* _TEXT BLOCK_
** Begin **

Question

If \[{{S}_{1}}=\sum{n},{{S}_{2}}=\sum{{{n}^{2}}},{{S}_{3}}=\sum{{{n}^{3}}}\] , then the value of \[\underset{n\to \infty }{\mathop{\lim }}\,\dfrac{{{S}_{1}}\left( 1+\dfrac{{{S}_{3}}}{8} \right)}{S_{2}^{2}}\] is equal to
A.\[\dfrac{3}{32}\]
B.\[\dfrac{3}{64}\]
C.\[\dfrac{9}{32}\]
D.\[\dfrac{9}{64}\]

Answer 1

Hint: To solve the question, we have to apply the formula of \[\sum{n},\sum{{{n}^{2}}},\sum{{{n}^{3}}}\] to convert the given expression into expression in terms of n. To solve the expression, apply the formula of algebraic expression for simplification which will ease the procedure of solving. We have to analyse that the given expression should be simplified to an expression in terms of \[\dfrac{1}{n}\]. Thus, we can apply the formula of limits to calculate the value of the given expression.

** End **

* _RECORDS FOR THE TASK_
** Begin **

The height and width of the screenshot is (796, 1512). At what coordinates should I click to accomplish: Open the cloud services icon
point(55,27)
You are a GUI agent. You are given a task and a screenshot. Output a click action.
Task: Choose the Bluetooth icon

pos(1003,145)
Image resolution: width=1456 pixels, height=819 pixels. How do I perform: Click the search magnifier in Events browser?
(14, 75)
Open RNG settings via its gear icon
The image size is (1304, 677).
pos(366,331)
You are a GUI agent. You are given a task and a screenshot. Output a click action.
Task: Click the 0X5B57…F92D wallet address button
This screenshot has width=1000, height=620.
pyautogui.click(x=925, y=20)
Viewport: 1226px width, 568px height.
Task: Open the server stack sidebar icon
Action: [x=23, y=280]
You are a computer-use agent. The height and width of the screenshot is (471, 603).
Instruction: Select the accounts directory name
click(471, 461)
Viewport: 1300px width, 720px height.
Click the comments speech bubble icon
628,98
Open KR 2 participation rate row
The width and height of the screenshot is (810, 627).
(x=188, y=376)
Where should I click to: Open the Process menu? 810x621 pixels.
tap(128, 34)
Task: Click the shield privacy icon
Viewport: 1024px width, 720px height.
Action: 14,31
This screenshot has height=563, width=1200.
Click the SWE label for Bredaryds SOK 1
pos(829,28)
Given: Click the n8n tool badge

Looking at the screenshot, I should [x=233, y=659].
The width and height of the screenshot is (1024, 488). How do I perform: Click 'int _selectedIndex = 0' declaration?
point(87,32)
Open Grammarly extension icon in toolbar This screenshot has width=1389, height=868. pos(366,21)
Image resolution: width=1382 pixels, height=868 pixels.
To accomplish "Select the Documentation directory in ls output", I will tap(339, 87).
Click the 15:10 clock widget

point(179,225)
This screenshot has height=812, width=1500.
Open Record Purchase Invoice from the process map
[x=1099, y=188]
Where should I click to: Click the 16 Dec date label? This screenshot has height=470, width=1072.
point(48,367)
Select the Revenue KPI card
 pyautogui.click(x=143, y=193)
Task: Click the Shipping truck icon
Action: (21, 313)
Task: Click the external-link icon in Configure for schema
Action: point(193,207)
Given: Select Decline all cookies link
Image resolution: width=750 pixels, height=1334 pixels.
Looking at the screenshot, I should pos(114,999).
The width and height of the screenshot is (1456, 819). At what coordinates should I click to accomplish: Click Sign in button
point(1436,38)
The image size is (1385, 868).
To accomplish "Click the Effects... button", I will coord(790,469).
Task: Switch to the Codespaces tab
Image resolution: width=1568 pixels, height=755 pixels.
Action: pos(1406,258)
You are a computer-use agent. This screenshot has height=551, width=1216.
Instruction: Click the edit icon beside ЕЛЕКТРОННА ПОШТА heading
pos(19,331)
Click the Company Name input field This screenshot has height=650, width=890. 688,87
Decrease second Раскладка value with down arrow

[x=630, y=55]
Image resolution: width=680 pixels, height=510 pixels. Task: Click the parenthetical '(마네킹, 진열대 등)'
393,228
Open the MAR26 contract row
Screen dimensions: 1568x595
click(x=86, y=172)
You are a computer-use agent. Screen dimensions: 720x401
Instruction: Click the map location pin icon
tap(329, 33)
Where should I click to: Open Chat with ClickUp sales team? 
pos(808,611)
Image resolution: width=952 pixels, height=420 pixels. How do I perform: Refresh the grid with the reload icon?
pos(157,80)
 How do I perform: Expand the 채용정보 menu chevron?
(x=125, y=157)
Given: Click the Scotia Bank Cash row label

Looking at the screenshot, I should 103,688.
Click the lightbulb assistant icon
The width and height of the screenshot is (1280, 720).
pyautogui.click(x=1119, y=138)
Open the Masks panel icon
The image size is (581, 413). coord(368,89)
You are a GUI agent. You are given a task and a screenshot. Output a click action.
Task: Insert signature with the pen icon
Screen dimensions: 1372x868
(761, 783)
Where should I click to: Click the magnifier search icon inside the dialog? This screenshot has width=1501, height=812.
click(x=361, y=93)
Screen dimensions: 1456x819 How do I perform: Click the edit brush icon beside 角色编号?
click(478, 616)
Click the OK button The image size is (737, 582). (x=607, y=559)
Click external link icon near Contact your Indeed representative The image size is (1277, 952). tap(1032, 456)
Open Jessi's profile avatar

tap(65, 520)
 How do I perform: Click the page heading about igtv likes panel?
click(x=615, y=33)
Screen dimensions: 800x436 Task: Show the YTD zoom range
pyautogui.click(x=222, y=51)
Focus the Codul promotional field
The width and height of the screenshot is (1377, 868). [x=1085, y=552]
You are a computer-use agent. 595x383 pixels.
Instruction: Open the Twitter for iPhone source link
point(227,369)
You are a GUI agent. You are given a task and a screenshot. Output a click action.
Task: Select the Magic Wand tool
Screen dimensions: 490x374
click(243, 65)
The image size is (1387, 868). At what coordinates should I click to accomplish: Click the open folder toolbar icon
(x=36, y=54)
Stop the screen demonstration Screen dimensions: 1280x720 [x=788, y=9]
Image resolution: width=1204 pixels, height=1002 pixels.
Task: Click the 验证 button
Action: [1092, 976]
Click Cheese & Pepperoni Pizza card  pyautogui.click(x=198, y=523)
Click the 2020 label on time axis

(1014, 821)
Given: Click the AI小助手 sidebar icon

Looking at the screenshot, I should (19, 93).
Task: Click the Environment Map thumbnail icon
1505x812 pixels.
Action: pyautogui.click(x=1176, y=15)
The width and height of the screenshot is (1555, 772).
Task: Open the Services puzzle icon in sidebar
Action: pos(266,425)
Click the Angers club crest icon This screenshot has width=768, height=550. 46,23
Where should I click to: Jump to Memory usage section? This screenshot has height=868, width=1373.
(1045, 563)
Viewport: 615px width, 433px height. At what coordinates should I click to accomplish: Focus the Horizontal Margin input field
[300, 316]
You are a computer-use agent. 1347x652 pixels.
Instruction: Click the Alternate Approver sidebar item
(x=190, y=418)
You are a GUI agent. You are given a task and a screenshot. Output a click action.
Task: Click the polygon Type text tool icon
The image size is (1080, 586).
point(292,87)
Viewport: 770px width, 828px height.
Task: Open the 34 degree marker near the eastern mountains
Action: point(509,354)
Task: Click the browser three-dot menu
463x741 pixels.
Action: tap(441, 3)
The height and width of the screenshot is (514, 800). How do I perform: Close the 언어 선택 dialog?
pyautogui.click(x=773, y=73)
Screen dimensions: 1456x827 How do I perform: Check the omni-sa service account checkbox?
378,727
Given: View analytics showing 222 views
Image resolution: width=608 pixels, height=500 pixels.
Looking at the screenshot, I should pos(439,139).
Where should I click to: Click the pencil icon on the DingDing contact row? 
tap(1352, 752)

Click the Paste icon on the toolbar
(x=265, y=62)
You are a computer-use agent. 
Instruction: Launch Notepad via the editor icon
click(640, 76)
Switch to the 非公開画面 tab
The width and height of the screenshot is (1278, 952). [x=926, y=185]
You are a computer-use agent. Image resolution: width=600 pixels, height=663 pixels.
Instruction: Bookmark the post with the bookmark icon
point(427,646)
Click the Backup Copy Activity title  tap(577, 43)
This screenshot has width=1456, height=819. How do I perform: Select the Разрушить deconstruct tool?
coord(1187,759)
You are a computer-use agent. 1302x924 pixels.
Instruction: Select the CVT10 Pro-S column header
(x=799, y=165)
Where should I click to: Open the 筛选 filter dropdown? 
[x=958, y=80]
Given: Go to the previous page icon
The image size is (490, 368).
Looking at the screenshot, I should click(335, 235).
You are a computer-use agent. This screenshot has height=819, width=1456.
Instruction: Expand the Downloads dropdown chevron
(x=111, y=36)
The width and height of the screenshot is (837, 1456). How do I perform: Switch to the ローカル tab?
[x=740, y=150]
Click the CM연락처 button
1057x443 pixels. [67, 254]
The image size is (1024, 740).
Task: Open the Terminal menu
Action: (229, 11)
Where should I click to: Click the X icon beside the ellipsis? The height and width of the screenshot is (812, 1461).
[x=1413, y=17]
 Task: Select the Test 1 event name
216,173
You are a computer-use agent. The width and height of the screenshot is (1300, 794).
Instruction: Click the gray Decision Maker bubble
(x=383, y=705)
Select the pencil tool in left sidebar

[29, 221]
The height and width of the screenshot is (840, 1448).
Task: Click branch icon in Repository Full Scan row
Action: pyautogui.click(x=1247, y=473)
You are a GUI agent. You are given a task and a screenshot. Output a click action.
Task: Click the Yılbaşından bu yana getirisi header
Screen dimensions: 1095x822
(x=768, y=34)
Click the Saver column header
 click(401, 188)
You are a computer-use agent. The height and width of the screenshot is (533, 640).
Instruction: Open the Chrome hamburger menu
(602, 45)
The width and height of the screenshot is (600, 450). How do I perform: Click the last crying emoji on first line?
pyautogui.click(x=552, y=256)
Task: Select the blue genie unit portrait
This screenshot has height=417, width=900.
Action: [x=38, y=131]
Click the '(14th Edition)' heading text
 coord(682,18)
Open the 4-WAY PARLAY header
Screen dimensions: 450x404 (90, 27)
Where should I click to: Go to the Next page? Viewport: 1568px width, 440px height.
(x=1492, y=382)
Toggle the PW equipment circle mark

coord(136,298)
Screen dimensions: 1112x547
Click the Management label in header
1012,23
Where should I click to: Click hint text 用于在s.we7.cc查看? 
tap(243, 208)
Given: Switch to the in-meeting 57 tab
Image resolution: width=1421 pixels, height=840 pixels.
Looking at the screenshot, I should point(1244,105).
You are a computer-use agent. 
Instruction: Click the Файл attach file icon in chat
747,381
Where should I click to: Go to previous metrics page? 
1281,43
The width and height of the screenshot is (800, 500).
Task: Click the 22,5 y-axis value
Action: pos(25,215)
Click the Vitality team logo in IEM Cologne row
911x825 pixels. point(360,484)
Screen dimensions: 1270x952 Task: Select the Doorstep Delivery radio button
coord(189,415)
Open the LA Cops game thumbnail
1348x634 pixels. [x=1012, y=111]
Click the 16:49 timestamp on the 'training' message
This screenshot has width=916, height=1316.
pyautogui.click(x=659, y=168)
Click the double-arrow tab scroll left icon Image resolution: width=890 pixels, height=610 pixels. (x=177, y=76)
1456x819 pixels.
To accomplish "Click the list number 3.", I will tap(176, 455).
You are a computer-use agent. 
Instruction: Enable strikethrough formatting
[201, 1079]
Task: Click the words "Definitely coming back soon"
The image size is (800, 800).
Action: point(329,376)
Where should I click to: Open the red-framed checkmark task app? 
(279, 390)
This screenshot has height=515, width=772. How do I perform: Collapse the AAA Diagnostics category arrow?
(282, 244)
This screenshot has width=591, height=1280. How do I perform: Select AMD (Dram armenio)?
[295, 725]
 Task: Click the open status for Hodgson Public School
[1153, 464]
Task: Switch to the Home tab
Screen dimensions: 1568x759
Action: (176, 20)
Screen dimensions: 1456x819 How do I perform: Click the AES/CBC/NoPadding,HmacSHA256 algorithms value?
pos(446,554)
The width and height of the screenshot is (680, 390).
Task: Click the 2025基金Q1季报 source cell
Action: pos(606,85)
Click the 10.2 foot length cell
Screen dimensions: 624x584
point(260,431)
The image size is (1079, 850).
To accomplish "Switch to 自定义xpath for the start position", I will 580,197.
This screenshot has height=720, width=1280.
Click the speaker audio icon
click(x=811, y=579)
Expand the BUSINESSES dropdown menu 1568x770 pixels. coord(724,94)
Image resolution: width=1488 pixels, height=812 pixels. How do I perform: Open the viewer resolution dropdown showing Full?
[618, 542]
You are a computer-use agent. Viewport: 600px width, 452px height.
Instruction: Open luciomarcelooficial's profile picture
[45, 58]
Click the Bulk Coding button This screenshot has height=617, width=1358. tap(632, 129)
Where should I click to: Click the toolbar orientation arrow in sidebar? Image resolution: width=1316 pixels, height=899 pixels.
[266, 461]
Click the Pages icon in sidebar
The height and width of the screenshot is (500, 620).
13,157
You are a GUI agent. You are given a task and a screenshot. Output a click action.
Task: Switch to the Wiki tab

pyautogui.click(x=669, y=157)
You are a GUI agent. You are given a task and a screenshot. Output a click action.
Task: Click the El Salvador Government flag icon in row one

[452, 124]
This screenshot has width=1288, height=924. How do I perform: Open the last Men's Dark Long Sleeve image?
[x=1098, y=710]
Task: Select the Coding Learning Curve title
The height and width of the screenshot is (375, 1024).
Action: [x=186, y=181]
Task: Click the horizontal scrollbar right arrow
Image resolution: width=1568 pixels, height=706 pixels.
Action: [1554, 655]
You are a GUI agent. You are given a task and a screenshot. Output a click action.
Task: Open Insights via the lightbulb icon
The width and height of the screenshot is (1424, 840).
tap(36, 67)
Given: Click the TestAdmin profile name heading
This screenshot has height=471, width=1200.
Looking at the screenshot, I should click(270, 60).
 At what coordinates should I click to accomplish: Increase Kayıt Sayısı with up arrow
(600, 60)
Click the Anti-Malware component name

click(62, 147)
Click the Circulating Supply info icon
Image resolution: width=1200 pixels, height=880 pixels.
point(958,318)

** End **

* _EXERCISE TASK 1_
Print the stretch of the limit question from "Hint: To solve" through "the given expression.", word for word.
* _EXERCISE TASK 2_
Output the entries verbatim, from the first one through the line containing "[x=1099, y=188]", with both ends included.

* _SOLUTION 1_
Hint: To solve the question, we have to apply the formula of \[\sum{n},\sum{{{n}^{2}}},\sum{{{n}^{3}}}\] to convert the given expression into expression in terms of n. To solve the expression, apply the formula of algebraic expression for simplification which will ease the procedure of solving. We have to analyse that the given expression should be simplified to an expression in terms of \[\dfrac{1}{n}\]. Thus, we can apply the formula of limits to calculate the value of the given expression.

* _SOLUTION 2_
The height and width of the screenshot is (796, 1512). At what coordinates should I click to accomplish: Open the cloud services icon
point(55,27)
You are a GUI agent. You are given a task and a screenshot. Output a click action.
Task: Choose the Bluetooth icon

pos(1003,145)
Image resolution: width=1456 pixels, height=819 pixels. How do I perform: Click the search magnifier in Events browser?
(14, 75)
Open RNG settings via its gear icon
The image size is (1304, 677).
pos(366,331)
You are a GUI agent. You are given a task and a screenshot. Output a click action.
Task: Click the 0X5B57…F92D wallet address button
This screenshot has width=1000, height=620.
pyautogui.click(x=925, y=20)
Viewport: 1226px width, 568px height.
Task: Open the server stack sidebar icon
Action: [x=23, y=280]
You are a computer-use agent. The height and width of the screenshot is (471, 603).
Instruction: Select the accounts directory name
click(471, 461)
Viewport: 1300px width, 720px height.
Click the comments speech bubble icon
628,98
Open KR 2 participation rate row
The width and height of the screenshot is (810, 627).
(x=188, y=376)
Where should I click to: Open the Process menu? 810x621 pixels.
tap(128, 34)
Task: Click the shield privacy icon
Viewport: 1024px width, 720px height.
Action: 14,31
This screenshot has height=563, width=1200.
Click the SWE label for Bredaryds SOK 1
pos(829,28)
Given: Click the n8n tool badge

Looking at the screenshot, I should [x=233, y=659].
The width and height of the screenshot is (1024, 488). How do I perform: Click 'int _selectedIndex = 0' declaration?
point(87,32)
Open Grammarly extension icon in toolbar This screenshot has width=1389, height=868. pos(366,21)
Image resolution: width=1382 pixels, height=868 pixels.
To accomplish "Select the Documentation directory in ls output", I will tap(339, 87).
Click the 15:10 clock widget

point(179,225)
This screenshot has height=812, width=1500.
Open Record Purchase Invoice from the process map
[x=1099, y=188]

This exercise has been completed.